O quarto proibido. Após
a morte da minha esposa - 60 anos de casamento - uma mescla de tristeza
e de ausência me dominou. Vivíamos na cumplicidade e na “amizade”,
que somente o convívio pode nos proporcionar... e a paciência,
é óbvio. Logo após a sua morte, procurava-a em todos
lugares, em cada imagem.... e podia vê-la, sorrindo para mim. Costumávamos
acordar cedo, ler o jornal e assistir a TV, e depois do almoço,
sempre jogávamos carta.... era o nosso habito, o nosso vício....
passatempo.... e senti a ida dela sem ao menos uma despedida. Sem.....
Preocupados por não
ser mais jovem - 82 anos bem vividos - os meus filhos e netos resolveram
retirar todos os objetos que pudessem me trazer a sua imagem, e não
precipitar uma possível esclerose que acreditavam estar me dominando...
“esclerose, eu.... "maledetti"". Não os poupava das injustiças
que estavam me fazendo.... falavam para mim: “Tá certo.. o senhor
está certo”. Mas não me davam razão.... e, por
vezes, me chamavam de velho ranzinza.... não adiantava tentar.
Uma vez tentei arrombar
a porta do quarto, e descobri que não tinha o mesmo vigor da juventude.

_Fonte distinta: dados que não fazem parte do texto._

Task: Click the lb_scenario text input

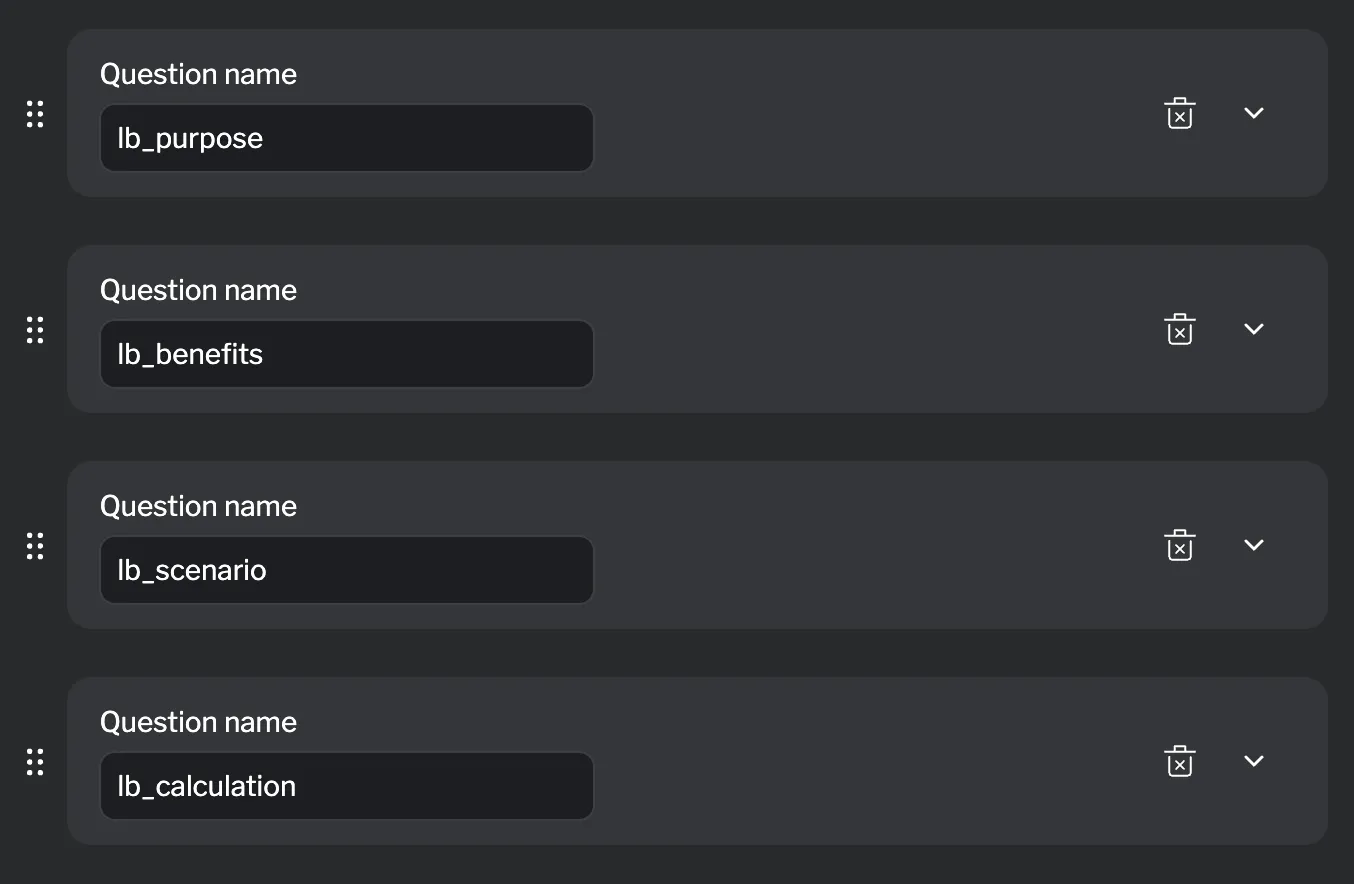Action: 347,570
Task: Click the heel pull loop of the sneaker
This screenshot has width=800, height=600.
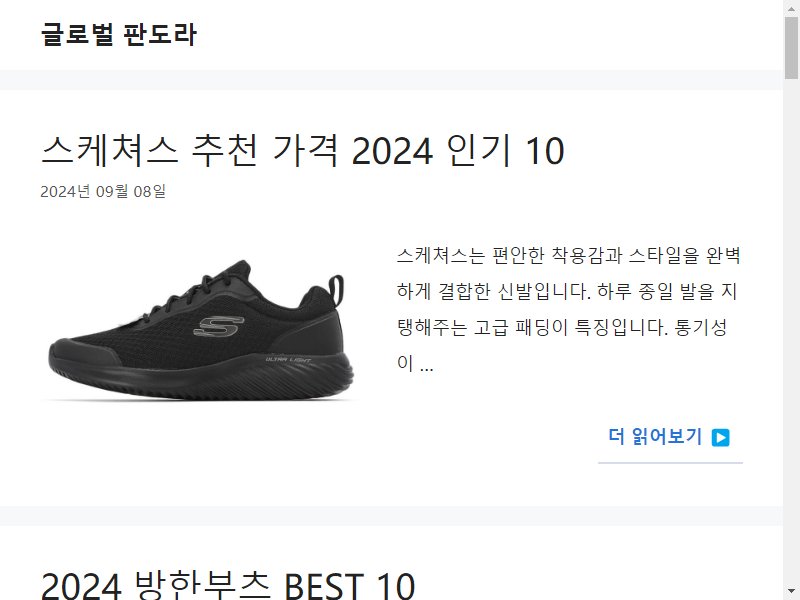Action: click(336, 290)
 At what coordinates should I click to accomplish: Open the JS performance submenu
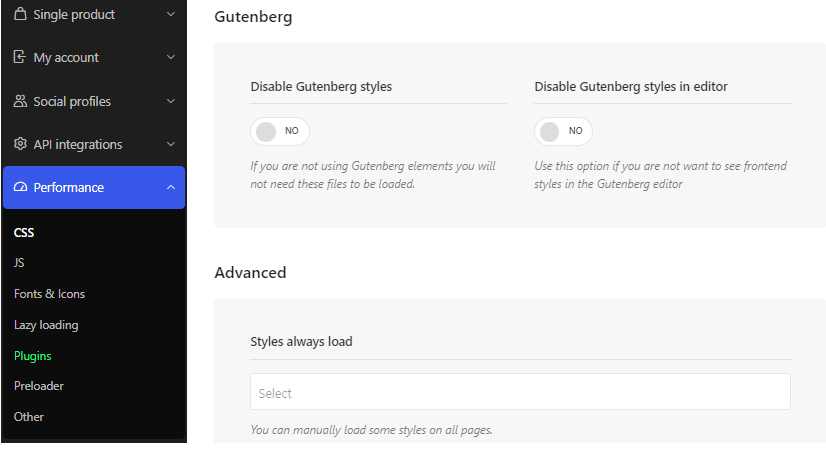click(19, 262)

Antigamente pulava muros, roubava mangas.... e fugia dos tiros de espingarda
de sal do Seu Saul.... velho muquirana. Era divertido. Muitas dessas e
outras lembranças estavam presas naquele quarto. As fotos que tirava
com os meus amigos..... numa São Paulo que não era só
concreto, e num rio Tietê que não era apenas poluição.....
nadávamos, pulávamos dos trampolins que existiam nas margens,
e a farra ficava grafada nessas estimadas fotografias. Devia fazer uns
40 anos que não as via..... ou mais. Esta frase me denuncia.
Aproveitando que a minha
filha mais velha estava dormindo - foi para cama mais cedo por estar gripada
- e o meu neto foi viajar com os amigos, resolvi fazer uma última
tentativa.... passaram 5 meses me impedindo de entrar lá. Invadi
o quarto da Nanda, e peguei a chave que estava junto ao molho dela, na
cabeceira.... ela se mexeu, virou de lado e continuou a dormir profundamente.
Que susto!!!. Saí do quarto tentando fazer o mínimo de barulho
possível, mas as juntas rangiam mais do que a velha porta.
Consegui!!!. Enfim entre
nós, somente chaves e a porta.... que foi facilmente suplantada,
e logo estava aos pés do velho baú.... quantas vezes coloquei
as coisas lá e as esqueci. A lembrança dos meus antigos amigos.....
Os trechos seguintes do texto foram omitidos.